Шрифт:
Интервал:
Закладка:
– Я ее спрашиваю тогда, так что же больше ничего и не видела? А она мне в ответ, а чего видеть-то? Улицы как улицы, дома, как дома, народ по-русски разговаривает…
Жена Лопухова уткнулась лицом в занавески, от продолжительного смеха у нее покатились слезы по щекам.
А Лопухов, между тем, горячо продолжил:
– Я ей принялся перечислять достопримечательности Ленинграда, но она только пренебрежительно отмахивалась от меня и бормотала, непонимающе глядела, будто я дурак какой и вот заладила, город, как город, улицы, как улицы, народ, как народ, по-русски разговаривает.
– Тогда я спросил у нее, зачем она в таком случае путевку в Ленинград взяла? А она мне в ответ, мол, путевка бесплатная и кормежка бесплатная, грех не попользоваться, одно слово – Аграфена!
А в это время неподалеку от дома Лопуховых встретились двое. Один, весь истерзанный, в репьях, только-только вылез из канавы, где наверняка провалялся всю ночь. Другой, одетый чистенько, побритый и с сумкой набитой продуктами. Между ними произошел разговор:
– Брат, дай копеечку опохмелиться, – просил истерзанный.
Второй тут же вывернул карманы, демонстрируя, что на «мели»:
– Извини, брат, копейки все жена пересчитала! – сказал, сожалея и в доказательство своих слов, потряс сумкой с продуктами.
– Может, она тебе разрешила пиво купить? – с надеждой в голосе вопросил первый, не сводя глаз с сумки.
– Это жена-то? – насмешливо переспросил чистенький.
И без дальнейших слов стало ясно, что в семье чистенького процветал матриархат и строгий надзор, из которого временами, все же удавалось вырваться чистенькому и он, наверное, также, как этот, валялся пьяным бесчувственным телом в канаве, а с утра мучился похмельем.
Оба помолчали, соображая.
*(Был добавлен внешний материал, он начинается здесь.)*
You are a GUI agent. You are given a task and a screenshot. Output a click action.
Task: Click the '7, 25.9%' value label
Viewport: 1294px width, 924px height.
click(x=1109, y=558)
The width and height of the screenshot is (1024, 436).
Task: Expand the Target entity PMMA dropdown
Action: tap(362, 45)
Чистенький, обеспокоенный судьбой пьяницы, придумал и радостно вскрикнул:
– Опа-на, а ведь у моего брата жена за товаром в Москву укатила! Торговка она, – пояснил он пьянице и продолжил раздумчиво, – стало быть, брат один и можно у него стаканчик-другой самогона тяпнуть.
– А нальет? – заволновался пьяница, оглядывая в сомнении свою помятую, грязную одежонку.
– Нальет! – уверенно кивнул чистенький.
Через десяток минут, они уже стучались в двери частного светлого дома окруженного крашеным забором. Но не было никакого ответа. Наконец, чистенький потерял терпение, полез за ключом в угол, приподнял доску, выудил спрятанный хозяевами ключ.
– Наверное, они в Москву вместе подались! – решил он вслух.
И открыл двери. Пьяница нетерпеливо переступил порог дома. В комнатах было очень светло. Настелены белые дорожки. Оба, не сговариваясь, скинули обувку при входе и пошли в одних носках, на цыпочках, на кухню. На цыпочках, потому как побаивались нежданного возвращения хозяев, страшились и от того, действовали неуклюже, неловко. Едва не уронили стулья, чуть-чуть не опрокинули кувшин с водой. В углу, за шкафом, нашли искомое, десятилитровую бутыль самогона. Но из страха быть застигнутым на месте преступления, чистенький дрогнул, пролил на стол, мимо стакана.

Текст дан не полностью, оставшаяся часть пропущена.